Tuesday, August 28, 2012
Two Paths, Same Destination
Ando Sensei took over teaching our main class last night, and he led a very good, and exhausting, practice. I've always marveled at the way that he and Sinclair Sensei have two entirely different ways of teaching, but they are both conveying the same information. For example, the way they explain a small men strike is vastly different from each other, but I can see that the mechanics of both of them are exactly the same in practice. I wonder if this is what others experience from sensei at their dojo. It reminds me of how people learn in different ways. Some learn by reading, some by doing. Some by repetition, etc. But no matter the different ways of learning they are all learning the same thing. This might not be a big, profound idea to a lot of people, but it's always good for me to see the two different teaching styles working together to drive us all to the same goal.
I hurt myself about a week ago, bruised my heel on a wrong step, so I've been taking it pretty easy recently with training and when given the time I've been working on my kaeshi dou strike.

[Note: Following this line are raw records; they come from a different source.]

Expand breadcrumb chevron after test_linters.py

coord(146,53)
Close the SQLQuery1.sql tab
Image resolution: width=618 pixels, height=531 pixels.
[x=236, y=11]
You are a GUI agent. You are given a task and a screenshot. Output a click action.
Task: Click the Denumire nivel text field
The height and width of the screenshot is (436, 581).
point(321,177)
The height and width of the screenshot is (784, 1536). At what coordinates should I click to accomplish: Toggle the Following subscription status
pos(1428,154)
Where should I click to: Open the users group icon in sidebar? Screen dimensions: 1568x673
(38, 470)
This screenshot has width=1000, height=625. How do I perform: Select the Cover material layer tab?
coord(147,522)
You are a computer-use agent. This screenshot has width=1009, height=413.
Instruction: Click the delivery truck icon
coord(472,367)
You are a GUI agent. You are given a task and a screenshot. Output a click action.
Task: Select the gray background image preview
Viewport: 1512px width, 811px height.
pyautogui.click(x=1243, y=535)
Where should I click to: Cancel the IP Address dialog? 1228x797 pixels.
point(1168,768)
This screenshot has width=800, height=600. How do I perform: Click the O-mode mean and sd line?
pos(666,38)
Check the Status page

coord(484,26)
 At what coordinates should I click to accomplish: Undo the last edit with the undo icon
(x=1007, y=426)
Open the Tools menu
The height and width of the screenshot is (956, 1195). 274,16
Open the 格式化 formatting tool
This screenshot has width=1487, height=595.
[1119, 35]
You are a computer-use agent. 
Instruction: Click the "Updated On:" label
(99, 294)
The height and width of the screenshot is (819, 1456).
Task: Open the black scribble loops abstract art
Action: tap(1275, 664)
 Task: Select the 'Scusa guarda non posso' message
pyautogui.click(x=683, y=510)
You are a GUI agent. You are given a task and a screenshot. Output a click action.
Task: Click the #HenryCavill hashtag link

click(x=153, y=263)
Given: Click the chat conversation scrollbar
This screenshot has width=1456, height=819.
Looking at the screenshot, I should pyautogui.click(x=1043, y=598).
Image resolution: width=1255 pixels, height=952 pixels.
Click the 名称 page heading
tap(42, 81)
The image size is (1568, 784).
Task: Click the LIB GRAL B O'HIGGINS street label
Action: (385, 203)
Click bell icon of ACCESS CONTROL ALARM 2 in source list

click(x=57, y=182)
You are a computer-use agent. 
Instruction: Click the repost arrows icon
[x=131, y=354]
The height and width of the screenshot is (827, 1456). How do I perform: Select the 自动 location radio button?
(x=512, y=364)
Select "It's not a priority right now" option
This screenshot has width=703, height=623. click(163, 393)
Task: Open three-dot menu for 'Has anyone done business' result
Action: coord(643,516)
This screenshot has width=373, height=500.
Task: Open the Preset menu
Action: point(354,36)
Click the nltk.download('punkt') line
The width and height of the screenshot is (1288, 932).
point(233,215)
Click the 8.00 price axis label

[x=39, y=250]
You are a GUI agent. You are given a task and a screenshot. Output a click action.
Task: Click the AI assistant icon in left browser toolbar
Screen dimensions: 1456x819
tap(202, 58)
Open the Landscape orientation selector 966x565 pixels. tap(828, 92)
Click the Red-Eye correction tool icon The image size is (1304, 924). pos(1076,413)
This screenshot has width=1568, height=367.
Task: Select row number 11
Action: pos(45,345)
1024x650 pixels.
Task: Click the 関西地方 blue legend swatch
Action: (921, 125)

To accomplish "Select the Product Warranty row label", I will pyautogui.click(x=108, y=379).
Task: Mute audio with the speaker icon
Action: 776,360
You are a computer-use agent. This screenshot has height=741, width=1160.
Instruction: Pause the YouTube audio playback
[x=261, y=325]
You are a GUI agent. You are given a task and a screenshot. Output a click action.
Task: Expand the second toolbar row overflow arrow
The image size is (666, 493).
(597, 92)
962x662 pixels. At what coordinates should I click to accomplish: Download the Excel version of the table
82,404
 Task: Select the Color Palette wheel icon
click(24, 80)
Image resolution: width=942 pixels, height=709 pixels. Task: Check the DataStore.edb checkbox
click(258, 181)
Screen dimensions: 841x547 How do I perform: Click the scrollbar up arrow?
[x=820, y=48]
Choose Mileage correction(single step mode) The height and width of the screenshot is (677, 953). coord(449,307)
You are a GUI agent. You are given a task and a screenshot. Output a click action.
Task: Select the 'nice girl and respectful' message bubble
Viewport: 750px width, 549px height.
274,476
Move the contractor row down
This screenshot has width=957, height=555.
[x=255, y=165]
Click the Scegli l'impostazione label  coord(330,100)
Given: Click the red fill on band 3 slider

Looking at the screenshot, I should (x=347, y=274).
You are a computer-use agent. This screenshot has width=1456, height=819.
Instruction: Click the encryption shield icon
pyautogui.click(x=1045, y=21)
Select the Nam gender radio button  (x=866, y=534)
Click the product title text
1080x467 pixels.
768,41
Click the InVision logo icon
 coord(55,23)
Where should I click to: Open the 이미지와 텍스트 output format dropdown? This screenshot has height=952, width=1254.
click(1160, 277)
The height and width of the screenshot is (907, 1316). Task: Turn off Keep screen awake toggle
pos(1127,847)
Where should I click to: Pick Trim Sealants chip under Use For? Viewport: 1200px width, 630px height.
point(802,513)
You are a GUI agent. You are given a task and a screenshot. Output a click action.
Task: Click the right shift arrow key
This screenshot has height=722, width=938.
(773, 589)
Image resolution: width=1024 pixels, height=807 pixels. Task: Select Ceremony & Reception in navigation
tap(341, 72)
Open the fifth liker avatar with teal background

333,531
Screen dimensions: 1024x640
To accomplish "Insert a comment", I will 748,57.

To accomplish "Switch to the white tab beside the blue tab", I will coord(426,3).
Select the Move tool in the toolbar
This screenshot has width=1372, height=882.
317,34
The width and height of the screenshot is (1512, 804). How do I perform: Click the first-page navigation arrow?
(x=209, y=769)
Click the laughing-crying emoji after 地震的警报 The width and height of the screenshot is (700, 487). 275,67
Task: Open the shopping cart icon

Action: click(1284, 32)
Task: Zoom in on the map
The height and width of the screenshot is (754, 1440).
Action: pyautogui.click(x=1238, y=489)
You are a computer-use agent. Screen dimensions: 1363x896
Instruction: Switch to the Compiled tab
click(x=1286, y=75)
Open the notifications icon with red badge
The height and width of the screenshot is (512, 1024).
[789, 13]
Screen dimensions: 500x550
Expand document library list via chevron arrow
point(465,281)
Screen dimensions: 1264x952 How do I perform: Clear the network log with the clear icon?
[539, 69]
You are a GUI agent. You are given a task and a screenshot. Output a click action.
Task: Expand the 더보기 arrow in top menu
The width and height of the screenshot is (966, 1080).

I realized that the main reason I'm so bad at it is my timing is way off. I not only block/counter too late, but I make two motions instead of just one smooth movement from the block into the counter. So, to save my foot and let it heal, I've been practicing just the block and strike itself with very little body movement. This one simple point to focus on has done wonders for my kaeshi dou, and I'm able to strike quickly and more on target than I ever have been able to with this technique. Once everything is back to 100% with my body I'll start doing full-fledged kaeshi dou drills and see if I can incorporate the strike I've been working on with the body movement. It also doesn't hurt that Ando Sensei broke down the movement for us to the very, very basics last night, and I hope to use that later on, as well.
Not too much to write about this go-round, but it's been a slow process trying to recover from that one wrong step. Let this be a lesson to always push forward and never hesitate at the last second!